A production of Shakespeare’s “Much Ado About Nothing” in New York’s Public Theater. Actors and stage hands alike must contend with critters on the loose at the Central Park outdoor venue.
This summer, Anne Hathaway was upstaged by a family of raccoons.
At one performance of "Twelfth Night" starring Ms. Hathaway as Viola at New York's Shakespeare in the Park, several baby raccoons wailed loudly throughout the first act. Another night, as Ms. Hathaway's character pleaded Duke Orsino's case to Countess Olivia, a fat raccoon lumbered onto the stage behind her, drawing hoots of laughter from the audience. Some evenings, the animals blocked the stage entrances, prompting crew members to clap, click and whistle backstage to get them to move.
As the summer performance season enters full swing, nature is invading outdoor stages around the country. A group of wild turkeys started gobbling from stage right during a recent performance of Noël Coward's "Private Lives" at the California Shakespeare Theater in Orinda, Calif. A bear ran across the lawn at the Jacob's Pillow dance festival in Becket, Mass. Workers nervously kept an eye out for alligators that lurk around a venue used by the Spoleto Festival USA in Charleston, S.C.

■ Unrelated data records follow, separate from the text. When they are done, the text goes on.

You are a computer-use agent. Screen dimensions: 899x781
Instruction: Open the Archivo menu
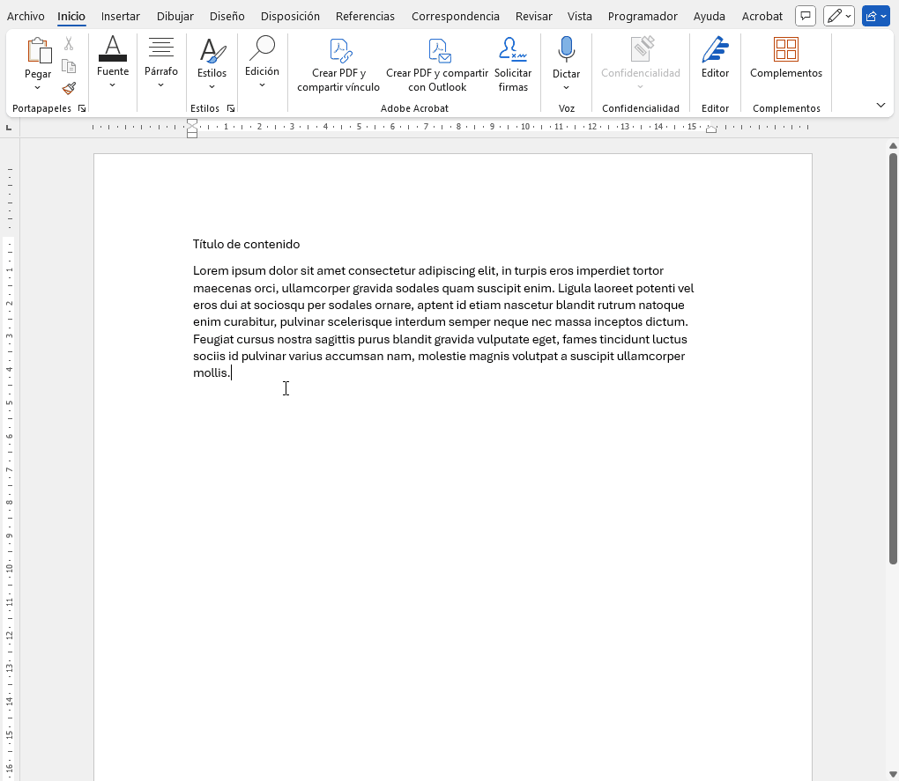(x=26, y=16)
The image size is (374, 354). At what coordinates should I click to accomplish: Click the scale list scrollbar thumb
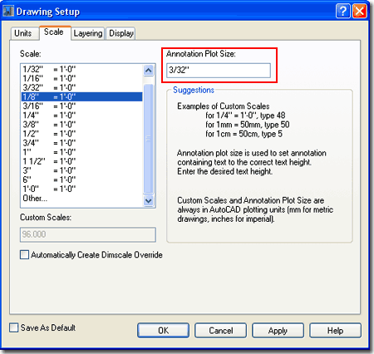click(x=149, y=139)

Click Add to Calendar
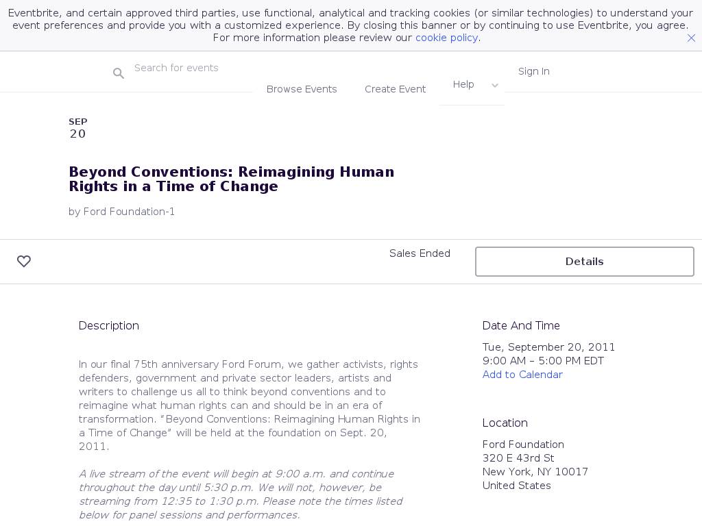coord(522,375)
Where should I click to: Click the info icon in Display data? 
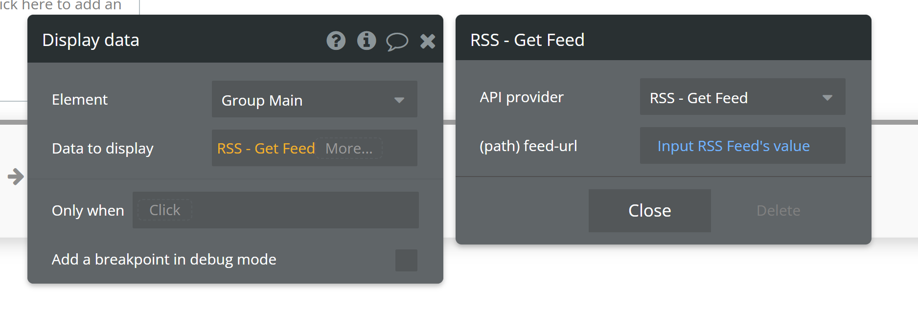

Newcomers are finding that the pastoral beauty of an al fresco setting can come with a few surprises. Seattle's Balagan Theatre tried its first-ever outdoor show this summer, a month-long production of "The Taming of the Shrew" staged under a bridge. At a performance on opening weekend, the audience consisted mostly of families and Shakespeare lovers -- until naked people covered in sparkly body paint joined the crowd.

Putting on a show of their own, mischievous raccoons are interfering with outdoor summer theater productions.
"An old trick in theater is to envision people without their clothes on so you're not as nervous," says actress Annie Jantzer, who saw the free-spirited celebrants from a nearby summer solstice festival filter into the audience. "In that actual situation, it has the opposite effect."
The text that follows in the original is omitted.